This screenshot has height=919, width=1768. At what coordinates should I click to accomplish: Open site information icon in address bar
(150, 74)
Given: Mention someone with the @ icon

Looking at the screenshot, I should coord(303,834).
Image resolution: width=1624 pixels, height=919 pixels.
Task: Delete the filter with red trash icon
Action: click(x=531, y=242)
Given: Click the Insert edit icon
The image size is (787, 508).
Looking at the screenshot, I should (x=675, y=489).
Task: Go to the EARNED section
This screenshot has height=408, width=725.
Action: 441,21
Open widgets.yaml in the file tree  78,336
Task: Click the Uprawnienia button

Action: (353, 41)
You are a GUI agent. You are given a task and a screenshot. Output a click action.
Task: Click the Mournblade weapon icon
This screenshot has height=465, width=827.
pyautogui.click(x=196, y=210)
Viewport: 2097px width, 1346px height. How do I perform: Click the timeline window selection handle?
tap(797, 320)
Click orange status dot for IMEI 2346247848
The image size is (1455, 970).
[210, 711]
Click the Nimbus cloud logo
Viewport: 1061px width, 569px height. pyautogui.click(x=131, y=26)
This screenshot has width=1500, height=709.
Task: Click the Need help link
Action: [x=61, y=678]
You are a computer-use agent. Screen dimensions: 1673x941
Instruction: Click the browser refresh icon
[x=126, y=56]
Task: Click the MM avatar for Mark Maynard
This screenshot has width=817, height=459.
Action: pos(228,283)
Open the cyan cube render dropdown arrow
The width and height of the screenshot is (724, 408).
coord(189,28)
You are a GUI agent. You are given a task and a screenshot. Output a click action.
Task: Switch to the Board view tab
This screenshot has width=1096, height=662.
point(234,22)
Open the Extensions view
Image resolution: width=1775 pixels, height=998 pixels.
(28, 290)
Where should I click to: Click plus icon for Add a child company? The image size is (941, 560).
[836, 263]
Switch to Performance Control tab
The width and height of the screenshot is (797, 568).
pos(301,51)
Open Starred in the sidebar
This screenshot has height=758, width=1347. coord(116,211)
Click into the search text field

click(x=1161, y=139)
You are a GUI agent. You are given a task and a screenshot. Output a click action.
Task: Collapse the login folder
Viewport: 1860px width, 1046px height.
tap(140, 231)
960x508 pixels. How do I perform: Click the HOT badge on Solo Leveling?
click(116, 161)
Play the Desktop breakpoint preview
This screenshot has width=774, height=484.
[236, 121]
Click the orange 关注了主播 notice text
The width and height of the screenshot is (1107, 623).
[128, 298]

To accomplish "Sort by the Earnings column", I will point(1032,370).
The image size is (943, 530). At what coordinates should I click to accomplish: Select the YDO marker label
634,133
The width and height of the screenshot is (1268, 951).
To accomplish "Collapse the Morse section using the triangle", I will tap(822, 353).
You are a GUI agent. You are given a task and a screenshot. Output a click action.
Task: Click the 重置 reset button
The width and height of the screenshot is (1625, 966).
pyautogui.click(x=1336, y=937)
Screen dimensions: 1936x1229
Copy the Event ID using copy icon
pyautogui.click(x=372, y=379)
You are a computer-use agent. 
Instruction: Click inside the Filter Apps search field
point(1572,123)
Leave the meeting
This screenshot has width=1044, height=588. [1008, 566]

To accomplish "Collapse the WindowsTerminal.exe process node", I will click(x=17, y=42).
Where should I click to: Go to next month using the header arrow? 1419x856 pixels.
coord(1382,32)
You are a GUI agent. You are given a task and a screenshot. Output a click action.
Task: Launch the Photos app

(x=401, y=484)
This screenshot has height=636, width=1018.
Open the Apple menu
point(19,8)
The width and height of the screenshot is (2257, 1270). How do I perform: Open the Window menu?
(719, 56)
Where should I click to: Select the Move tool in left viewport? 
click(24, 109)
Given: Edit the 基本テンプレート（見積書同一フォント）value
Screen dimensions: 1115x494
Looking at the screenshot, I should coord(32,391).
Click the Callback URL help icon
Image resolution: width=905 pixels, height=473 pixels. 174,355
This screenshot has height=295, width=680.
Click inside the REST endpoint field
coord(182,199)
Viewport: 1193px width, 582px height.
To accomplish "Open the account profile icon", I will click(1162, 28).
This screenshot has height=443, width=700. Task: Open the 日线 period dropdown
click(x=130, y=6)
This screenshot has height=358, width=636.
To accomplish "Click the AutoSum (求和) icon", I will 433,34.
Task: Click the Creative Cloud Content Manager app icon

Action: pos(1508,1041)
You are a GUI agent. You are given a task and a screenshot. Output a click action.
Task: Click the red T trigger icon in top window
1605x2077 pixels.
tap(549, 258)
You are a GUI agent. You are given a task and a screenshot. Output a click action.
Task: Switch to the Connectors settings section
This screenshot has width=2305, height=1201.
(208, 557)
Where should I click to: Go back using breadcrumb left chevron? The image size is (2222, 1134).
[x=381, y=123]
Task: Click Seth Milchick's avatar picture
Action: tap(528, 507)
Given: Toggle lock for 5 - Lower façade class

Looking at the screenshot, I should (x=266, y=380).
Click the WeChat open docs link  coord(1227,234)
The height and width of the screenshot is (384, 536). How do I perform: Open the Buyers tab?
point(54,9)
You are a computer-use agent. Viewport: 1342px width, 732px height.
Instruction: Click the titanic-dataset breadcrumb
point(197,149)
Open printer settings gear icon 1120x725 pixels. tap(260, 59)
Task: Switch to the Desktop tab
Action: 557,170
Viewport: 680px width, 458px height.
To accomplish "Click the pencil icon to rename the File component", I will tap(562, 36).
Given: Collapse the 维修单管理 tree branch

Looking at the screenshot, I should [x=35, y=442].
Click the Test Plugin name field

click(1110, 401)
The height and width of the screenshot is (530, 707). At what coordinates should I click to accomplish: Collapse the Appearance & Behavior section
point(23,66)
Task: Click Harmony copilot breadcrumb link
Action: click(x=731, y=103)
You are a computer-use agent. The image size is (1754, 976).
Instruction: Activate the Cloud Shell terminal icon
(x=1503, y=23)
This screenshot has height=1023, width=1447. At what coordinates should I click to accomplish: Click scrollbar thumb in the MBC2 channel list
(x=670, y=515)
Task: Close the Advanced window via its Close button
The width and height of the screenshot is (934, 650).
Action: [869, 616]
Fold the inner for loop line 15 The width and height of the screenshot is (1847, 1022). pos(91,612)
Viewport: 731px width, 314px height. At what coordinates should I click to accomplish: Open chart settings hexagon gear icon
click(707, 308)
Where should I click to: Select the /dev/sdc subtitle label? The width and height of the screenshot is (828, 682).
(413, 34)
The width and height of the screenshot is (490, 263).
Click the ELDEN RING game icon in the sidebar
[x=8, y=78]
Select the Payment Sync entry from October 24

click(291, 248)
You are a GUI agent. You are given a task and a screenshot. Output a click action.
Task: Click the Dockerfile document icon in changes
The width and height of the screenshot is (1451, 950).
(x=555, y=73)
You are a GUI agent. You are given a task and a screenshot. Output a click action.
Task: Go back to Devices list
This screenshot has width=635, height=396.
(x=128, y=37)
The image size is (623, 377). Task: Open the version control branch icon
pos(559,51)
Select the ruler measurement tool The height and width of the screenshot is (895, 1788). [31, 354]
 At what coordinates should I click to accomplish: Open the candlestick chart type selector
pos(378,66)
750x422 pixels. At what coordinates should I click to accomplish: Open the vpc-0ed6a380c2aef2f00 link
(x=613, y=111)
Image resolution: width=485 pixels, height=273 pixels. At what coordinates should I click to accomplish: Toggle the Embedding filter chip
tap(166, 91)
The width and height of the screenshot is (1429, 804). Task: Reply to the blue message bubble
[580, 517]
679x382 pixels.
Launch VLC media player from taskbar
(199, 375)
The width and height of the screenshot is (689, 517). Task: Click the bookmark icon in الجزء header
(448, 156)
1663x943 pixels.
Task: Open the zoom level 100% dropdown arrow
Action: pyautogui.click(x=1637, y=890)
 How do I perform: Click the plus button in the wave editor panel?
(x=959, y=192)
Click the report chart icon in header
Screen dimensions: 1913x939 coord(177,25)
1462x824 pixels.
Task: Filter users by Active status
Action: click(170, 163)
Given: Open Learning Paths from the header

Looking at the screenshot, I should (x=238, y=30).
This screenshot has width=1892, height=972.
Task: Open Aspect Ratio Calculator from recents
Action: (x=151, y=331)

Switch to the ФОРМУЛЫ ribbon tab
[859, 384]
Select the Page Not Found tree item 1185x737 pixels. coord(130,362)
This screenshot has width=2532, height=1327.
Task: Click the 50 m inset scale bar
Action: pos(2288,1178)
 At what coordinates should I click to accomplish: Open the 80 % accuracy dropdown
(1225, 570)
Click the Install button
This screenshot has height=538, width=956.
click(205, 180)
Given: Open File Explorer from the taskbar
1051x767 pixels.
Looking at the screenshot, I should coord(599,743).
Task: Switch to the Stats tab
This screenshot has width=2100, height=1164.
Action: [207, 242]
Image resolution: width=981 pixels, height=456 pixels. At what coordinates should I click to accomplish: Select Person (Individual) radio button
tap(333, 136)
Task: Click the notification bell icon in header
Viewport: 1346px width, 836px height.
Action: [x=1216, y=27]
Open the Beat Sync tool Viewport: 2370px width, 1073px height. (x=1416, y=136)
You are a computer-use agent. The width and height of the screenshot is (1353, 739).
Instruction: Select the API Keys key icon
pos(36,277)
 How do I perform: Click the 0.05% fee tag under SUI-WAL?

▶ **ASSIGNMENT**:
Could you copy out every line in the listing where the word "computer" appears?

▶ **SOLUTION**:
You are a computer-use agent. Screen dimensions: 1673x941
You are a computer-use agent. 
You are a computer-use agent. Viewport: 1342px width, 732px height.
You are a computer-use agent. The image size is (1754, 976).
You are a computer-use agent. The width and height of the screenshot is (1353, 739).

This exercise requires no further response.